What have I learned? I'm not sure beyond the obvious that ours is a big and diverse country inhabited by people who basically are friendly and seek to be helpful. Personally, I think I've added balance to my life and gained the confidence that comes from achieving at 71 something that is physically strenuous and challenging. 

I thank my readers for their interest and concern.









Sunday, March 1, 2015

Saved by the Wind, Plan B

Palm Springs, CA. The wind that was so strong Friday was unchanged Saturday. I resolved not to continue in such adverse conditions.

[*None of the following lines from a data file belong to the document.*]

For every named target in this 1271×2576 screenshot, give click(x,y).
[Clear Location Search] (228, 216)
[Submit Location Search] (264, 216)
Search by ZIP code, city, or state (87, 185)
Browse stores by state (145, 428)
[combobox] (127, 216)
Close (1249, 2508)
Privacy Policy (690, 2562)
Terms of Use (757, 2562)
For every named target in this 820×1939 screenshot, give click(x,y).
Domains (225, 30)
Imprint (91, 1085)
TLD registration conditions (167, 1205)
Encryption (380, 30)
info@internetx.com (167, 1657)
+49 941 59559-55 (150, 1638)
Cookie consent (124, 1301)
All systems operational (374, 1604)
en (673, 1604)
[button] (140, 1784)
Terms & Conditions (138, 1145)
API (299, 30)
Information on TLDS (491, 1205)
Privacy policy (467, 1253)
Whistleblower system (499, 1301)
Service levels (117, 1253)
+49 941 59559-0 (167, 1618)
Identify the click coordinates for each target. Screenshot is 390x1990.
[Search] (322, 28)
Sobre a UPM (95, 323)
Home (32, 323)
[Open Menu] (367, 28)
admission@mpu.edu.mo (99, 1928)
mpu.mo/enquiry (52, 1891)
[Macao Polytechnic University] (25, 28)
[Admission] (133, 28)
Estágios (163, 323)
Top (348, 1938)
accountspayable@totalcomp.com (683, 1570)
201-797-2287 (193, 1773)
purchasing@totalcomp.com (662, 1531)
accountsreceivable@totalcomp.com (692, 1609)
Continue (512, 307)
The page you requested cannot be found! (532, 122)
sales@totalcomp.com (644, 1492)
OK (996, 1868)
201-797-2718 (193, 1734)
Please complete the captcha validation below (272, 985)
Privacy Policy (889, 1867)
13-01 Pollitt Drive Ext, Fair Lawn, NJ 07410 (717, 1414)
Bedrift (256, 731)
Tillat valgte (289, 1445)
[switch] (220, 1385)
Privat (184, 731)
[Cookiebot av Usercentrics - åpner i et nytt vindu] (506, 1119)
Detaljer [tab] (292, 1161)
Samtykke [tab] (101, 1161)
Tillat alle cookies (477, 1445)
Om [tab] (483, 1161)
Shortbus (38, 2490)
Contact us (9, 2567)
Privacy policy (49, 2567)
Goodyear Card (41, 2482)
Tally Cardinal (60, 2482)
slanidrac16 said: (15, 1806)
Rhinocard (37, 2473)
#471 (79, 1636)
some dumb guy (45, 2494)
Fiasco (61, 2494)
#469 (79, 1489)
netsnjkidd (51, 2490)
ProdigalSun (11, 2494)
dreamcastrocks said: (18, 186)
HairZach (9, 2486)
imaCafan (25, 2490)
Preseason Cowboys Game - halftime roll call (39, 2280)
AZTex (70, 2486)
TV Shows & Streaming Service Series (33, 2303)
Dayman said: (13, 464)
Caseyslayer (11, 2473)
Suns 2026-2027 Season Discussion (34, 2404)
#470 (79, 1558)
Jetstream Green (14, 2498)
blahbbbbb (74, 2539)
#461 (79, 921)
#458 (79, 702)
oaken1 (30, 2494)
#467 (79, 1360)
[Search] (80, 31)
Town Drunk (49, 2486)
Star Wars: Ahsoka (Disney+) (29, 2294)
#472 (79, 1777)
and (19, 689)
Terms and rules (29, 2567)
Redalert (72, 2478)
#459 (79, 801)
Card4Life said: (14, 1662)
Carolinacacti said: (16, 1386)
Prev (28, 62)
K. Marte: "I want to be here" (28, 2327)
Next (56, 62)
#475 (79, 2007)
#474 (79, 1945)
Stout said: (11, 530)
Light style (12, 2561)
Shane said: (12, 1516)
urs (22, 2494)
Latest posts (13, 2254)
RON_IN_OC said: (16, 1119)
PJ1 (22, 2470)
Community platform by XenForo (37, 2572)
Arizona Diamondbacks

 With the perilous ride of the previous day in mind, I needed a plan B and it emerged overnight.  Could I rent a car in Palm Springs and transport the bike the 90-plus-miles to Blythe on the Arizona border, return the car to Palm Springs, and then take a bus back to Blythe?

At 9:00 Saturday morning I bid farewell to my wonderful hosts, George and Hazel Palmer, and rode from Cathedral City to the Palm Springs airport. I rented a van, loaded the bike, and departed for Blythe.


It was a curious feeling driving a route that I intended to cycle. The nine-mile climb east from Indio looked much tougher than I remembered and I wondered if I would have made it with an 8 to 10-mile per hour wind blowing. But the more serious problem would have been the absence of motels for 80-miles.

Arriving at the Chiriaco Summit 30-miles from Indio, the surroundings were bleak. There was a gas station, store and the General Patton Museum that attracted a few visitors.  It was here in the low desert in 1942 that Patton trained thousands of soldiers for the invasion of North Africa. Strolling towards the Patton statue a heavy gust came up, leaving no doubt that this was not a day to be on a bicycle.


At Chiriaco a cyclist would find food, drink and a 'dry' campsite but no motel. Worse, there is nothing beyond Chiriaco until Blythe 70-miles away.  I stopped at Desert Center 20-miles farther on, which is a ghost town, its gas station and cafe boarded up. There was a picnic table where a cyclist might sleep, provided he had warm clothing and a sleeping bag.


By now I was certain that my journey would have ended ignominously had I cycled out from Indio. Quite literally I had been saved by the wind.

Arriving in Blythe I located the the gas station where the Greyhounds come in, booked a room for Sunday night, and put the Cannondale in the motel store room.  I accepted the Palmers' gracious invitation to spend a second night with them after returning the car to the Palm Springs airport.  George Palmer, a navigator on RAF bombers in World War II, recently celebrated his 90th birthday. In the 1970s he was the editor of the Financial Mail in Johannesburg and hired me for my first job in journalism.  I owe much to Hazel and George.